Ethics Experts To File Lawsuit Saying Trump's Overseas Interests Violate Constitution
A team of ethics experts and legal scholars is filing a lawsuit in federal court this morning that says President Donald Trump's overseas businesses violate the Constitution's emoluments clause, which bars presidents from taking money from foreign governments.
The group filing the suit says it will ask the court "to stop President Trump from violating the Constitution by illegally receiving payments from foreign governments" with ties to Trump interests.
"When Trump the president sits down to negotiate trade deals with these countries, the American people will have no way of knowing whether he will also be thinking about the profits of Trump the businessman," according to Citizens for Responsibility and Ethics in Washington, which is part of the suit.
The legal scholars and former White House ethics officials filing the lawsuit include Richard Painter, ethics adviser to President George W. Bush; Harvard Law School professor Laurence Tribe; Erwin Chemerinsky, dean of the law school at the University of California, Irvine; and Supreme Court litigator Deepak Gupta.

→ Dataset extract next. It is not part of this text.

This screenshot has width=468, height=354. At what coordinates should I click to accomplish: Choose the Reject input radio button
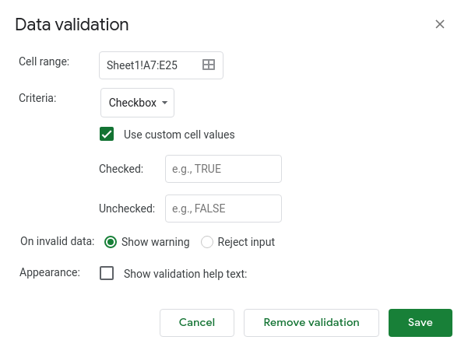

Former Obama administration ethics adviser Norman Eisen told Morning Edition recently that Trump's business ties violate the emoluments clause in numerous ways:
"We need travel no further than a few blocks from the White House, the Trump Hotel. There's been controversy now about whether or not they're pressuring governments to leave other hotels in Washington and come to their hotel.
"Whether those allegations are proven or not, there can be no question that the Trump Hotel in D.C. is aggressively seeking business from foreign governments. Once Mr. Trump takes the oath of office, that will be a violation of the Constitution."
The emoluments clause hasn't been tested in court, and it remains to be seen how the lawsuit will be received. Trump's lawyers have already indicated they will oppose the suit.
As The New York Times noted:
"The president's lawyers have argued that the constitutional provision does not apply to fair-market payments, such as a standard hotel room bill, and is intended only to prevent federal officials from accepting a special consideration or gift from a foreign power."
"No one would have thought when the Constitution was written that paying your hotel bill was an emolument," Trump lawyer Sheri A. Dillon told a news conference earlier this month.
"This is purely harassment for political gain, and, frankly, I find it very, very sad," Trump's son Eric told the Times.